Vient ensuite le rappel du rétablissement de l’esclavage, de l’infériorisation des femmes avec le Code civil de 1804… Là aussi, le contexte de l’époque permet de comprendre les faits. Tout d’abord, on ne peut calquer la condition des femmes au XXIe siècle à celle de leurs aïeules du début du XIXe siècle, ce serait une grossière erreur d’appliquer le présent au passé. La Révolution française n’a pas fondamentalement changé la condition des femmes en France, qui est historiquement une société patriarcale. Le Code civil, rappelons-le quand même, est un condensé des avancées de la Révolution française afin de les inscrire dans la gestion de l’État et de la vie civique. Il faut attendre la fin du XIXe siècle et le début du XXe siècle pour voir émerger des mouvements féministes. Quant à l’esclavage, c’est une décision politique controversée, certes, mais là encore, qui répond à son temps. Avant que la Révolution industrielle ne s’impose dans la première moitié du XIXe siècle, c’est la force humaine qui demeure le principal moyen de production (remplacée ensuite par la force de la vapeur). Dans les colonies françaises (comme ailleurs d’ailleurs à cette époque), l’esclavage revêt un intérêt économique et stratégique pour la France dans les Antilles. Certes, pour nous aujourd’hui, et après les déboulonnement de statues de généraux confédérés aux États-Unis, la lecture de ces faits passés en fait un réquisitoire contre Napoléon. Mais au début des années 1800, Napoléon agit alors dans l’intérêt de la France et dans les balises socioculturelles de son époque : pourquoi vouloir lui prêter des idéaux qui ne s’imposeront que bien après lui ?
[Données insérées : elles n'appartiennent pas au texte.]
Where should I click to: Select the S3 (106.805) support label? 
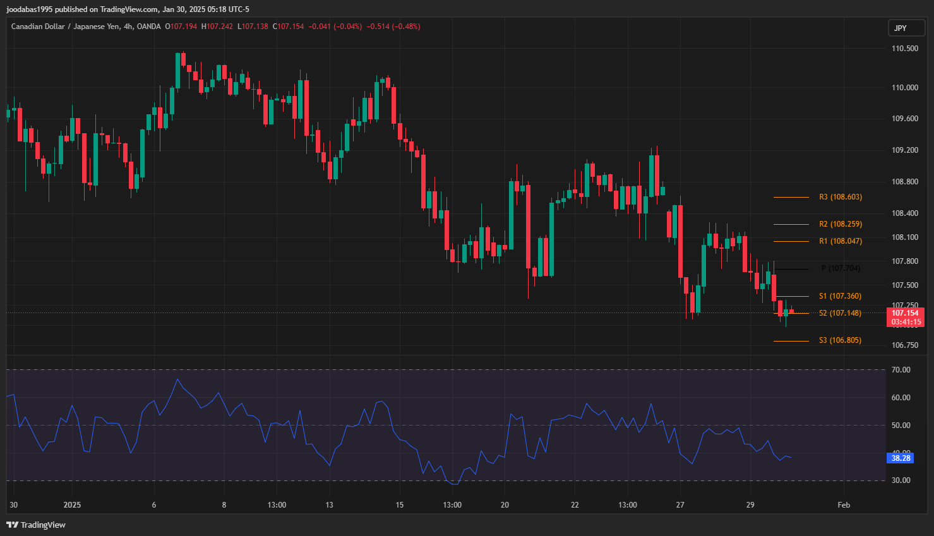[840, 340]
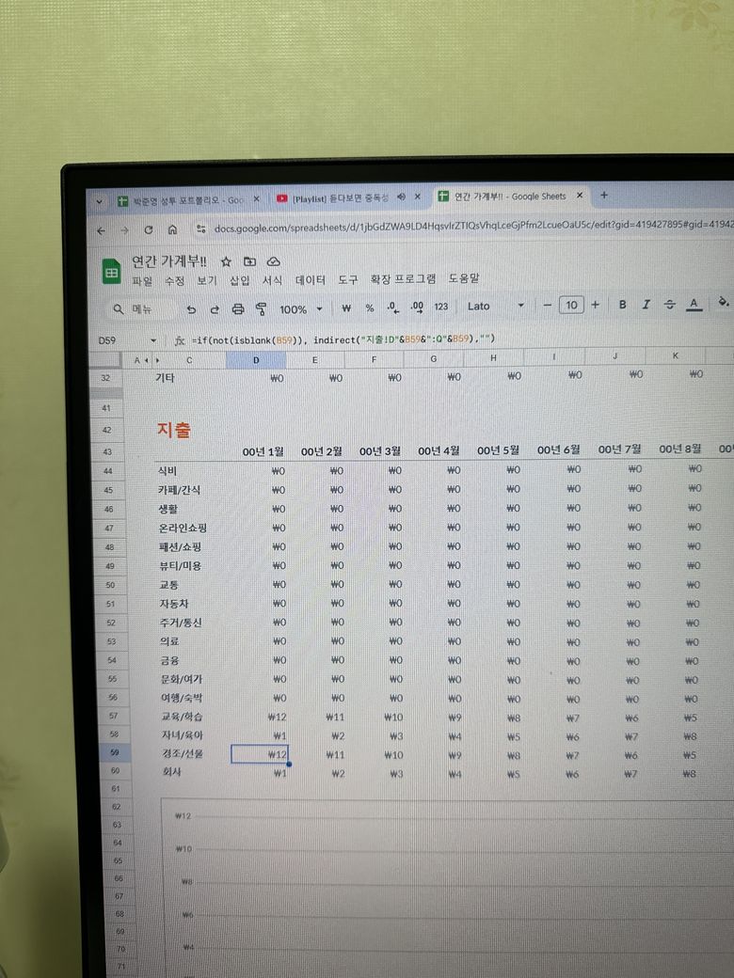Click the increase font size plus button

[x=595, y=305]
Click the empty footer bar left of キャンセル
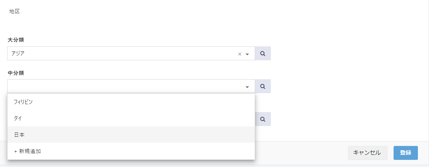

Enfin, prétendre que « l’histoire n’est jamais neutre et toujours écrite au présent. Par et pour les vivants » montre une méconnaissance du métier d’historien. La question de l’objectivité en histoire est un vieux débat, mais il est un élément à ne pas oublier : l’histoire est une science et, de ce fait, l’historien suit une démarche donnée pour faire parler les sources, les interpréter. Ce sont ces règles qui permettent de différencier l’histoire (où l’historien tend à rendre le passé au plus près de ce qu’il a été et d’éclairer ses acteurs à la lumière de leur époque) de l’opinion politique, où le passé est plié aux valeurs du présent.
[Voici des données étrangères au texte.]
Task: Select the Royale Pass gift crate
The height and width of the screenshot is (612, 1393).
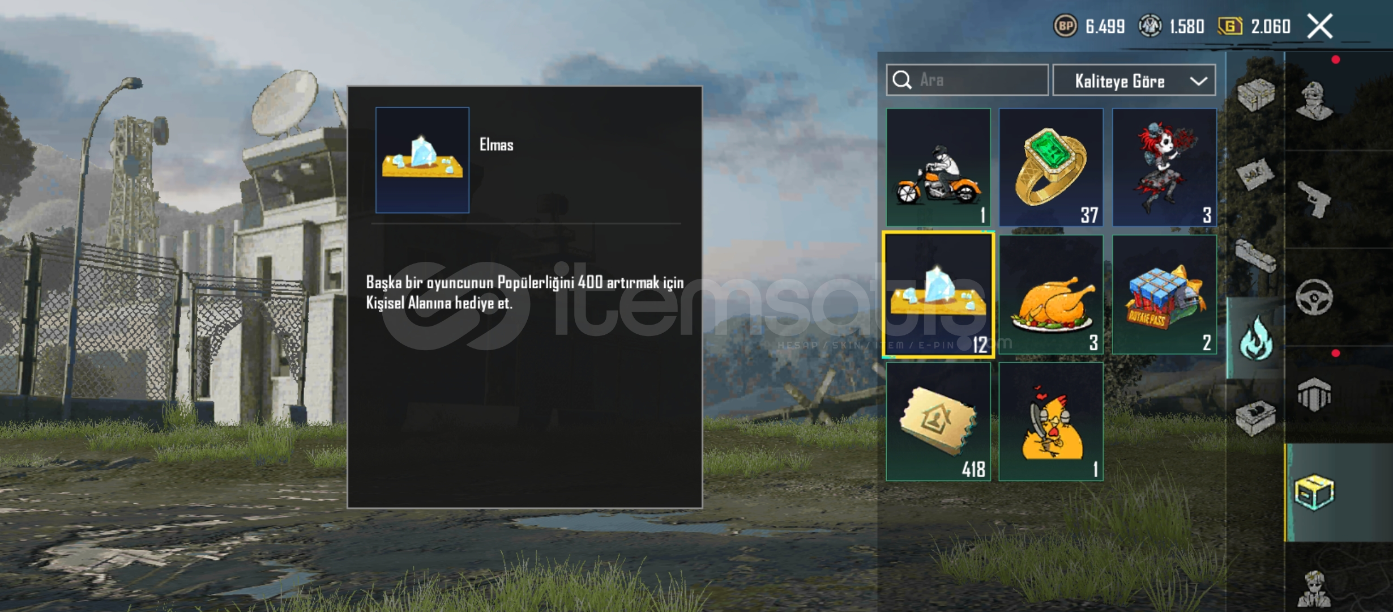Action: 1164,295
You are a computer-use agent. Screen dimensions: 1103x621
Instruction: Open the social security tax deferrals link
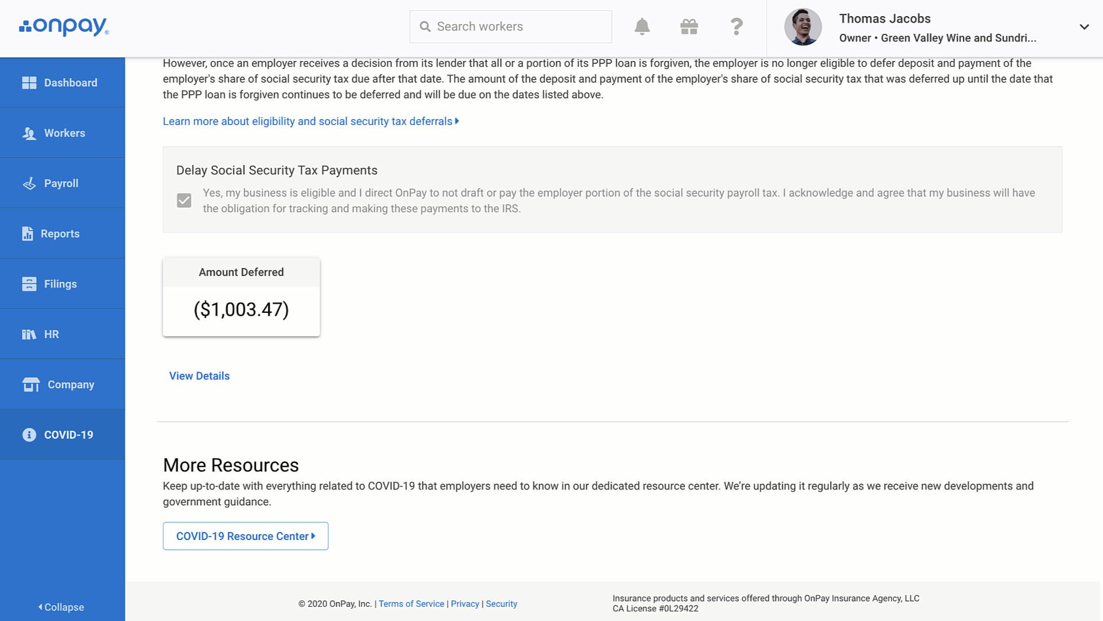(311, 121)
Pour conclure, je dirais simplement que l’article d’opinion d’Alexis Lafleur-Paiement reflète son interprétation du passé, mais n’est en rien l’approche des historiens de ce passé clivant de la France. Napoléon est un personnage complexe et incontournable de l’histoire de la France. Il est le précurseur de l’État moderne en France et même, par ses guerres, et là aussi nous avons tout un débat, il éveille l’idée nationale chez les peuples européens. Que serait l’Europe aujourd’hui sans Napoléon ? Un peuple ne peut véritablement tirer de leçons de son histoire que s’il est à même de faire face à son passé dans toute sa complexité. C’est ce que le président de la République, Emmanuel Macron, a choisi de rappeler par sa présence à des activités de commémoration de la mort de Napoléon, le 5 mai 2021.